▶ _TASK BRIEF_: Give back the lines of the records exactly, starting at the first and ending at the one with "You are a computer-use agent. Viewport: 317px".
________________________________________
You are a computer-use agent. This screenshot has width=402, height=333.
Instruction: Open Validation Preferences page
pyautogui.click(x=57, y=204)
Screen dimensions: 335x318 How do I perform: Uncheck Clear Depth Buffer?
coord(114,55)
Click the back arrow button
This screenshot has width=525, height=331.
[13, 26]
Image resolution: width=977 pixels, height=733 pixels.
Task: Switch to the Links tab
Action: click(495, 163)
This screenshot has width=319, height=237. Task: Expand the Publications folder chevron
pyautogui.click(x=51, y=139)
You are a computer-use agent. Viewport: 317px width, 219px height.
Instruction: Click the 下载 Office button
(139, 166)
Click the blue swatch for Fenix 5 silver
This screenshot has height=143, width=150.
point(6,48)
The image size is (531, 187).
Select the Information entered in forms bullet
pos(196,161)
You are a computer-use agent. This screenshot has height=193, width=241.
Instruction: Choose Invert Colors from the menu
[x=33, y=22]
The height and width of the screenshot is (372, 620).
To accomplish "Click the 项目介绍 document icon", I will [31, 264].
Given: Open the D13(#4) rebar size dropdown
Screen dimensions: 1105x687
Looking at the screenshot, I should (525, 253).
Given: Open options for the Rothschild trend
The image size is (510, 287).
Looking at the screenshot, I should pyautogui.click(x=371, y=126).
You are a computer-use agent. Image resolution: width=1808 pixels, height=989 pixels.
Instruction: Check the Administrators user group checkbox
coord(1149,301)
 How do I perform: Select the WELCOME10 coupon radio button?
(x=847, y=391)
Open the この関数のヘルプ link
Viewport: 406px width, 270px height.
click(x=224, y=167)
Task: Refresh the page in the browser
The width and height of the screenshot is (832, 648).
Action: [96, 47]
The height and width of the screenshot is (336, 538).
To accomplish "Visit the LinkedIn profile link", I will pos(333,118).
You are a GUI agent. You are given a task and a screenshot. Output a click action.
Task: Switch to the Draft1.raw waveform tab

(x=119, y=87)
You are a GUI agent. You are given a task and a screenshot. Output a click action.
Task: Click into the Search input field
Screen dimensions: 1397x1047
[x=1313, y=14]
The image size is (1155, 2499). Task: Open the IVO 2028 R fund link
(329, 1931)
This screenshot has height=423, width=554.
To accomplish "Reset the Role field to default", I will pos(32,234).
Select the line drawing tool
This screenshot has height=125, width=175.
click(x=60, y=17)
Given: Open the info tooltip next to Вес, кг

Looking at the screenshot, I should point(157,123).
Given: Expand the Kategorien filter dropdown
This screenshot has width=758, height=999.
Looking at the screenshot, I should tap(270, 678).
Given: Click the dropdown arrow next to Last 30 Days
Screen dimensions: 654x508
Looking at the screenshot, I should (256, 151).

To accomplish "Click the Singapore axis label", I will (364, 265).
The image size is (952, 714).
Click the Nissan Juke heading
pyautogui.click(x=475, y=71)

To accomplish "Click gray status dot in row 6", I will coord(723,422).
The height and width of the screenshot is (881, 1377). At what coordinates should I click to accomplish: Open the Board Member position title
________________________________________
▶ _RESULT OF THIS TASK_:
You are a computer-use agent. This screenshot has width=402, height=333.
Instruction: Open Validation Preferences page
pyautogui.click(x=57, y=204)
Screen dimensions: 335x318 How do I perform: Uncheck Clear Depth Buffer?
coord(114,55)
Click the back arrow button
This screenshot has width=525, height=331.
[13, 26]
Image resolution: width=977 pixels, height=733 pixels.
Task: Switch to the Links tab
Action: click(495, 163)
This screenshot has width=319, height=237. Task: Expand the Publications folder chevron
pyautogui.click(x=51, y=139)
You are a computer-use agent. Viewport: 317px width, 219px height.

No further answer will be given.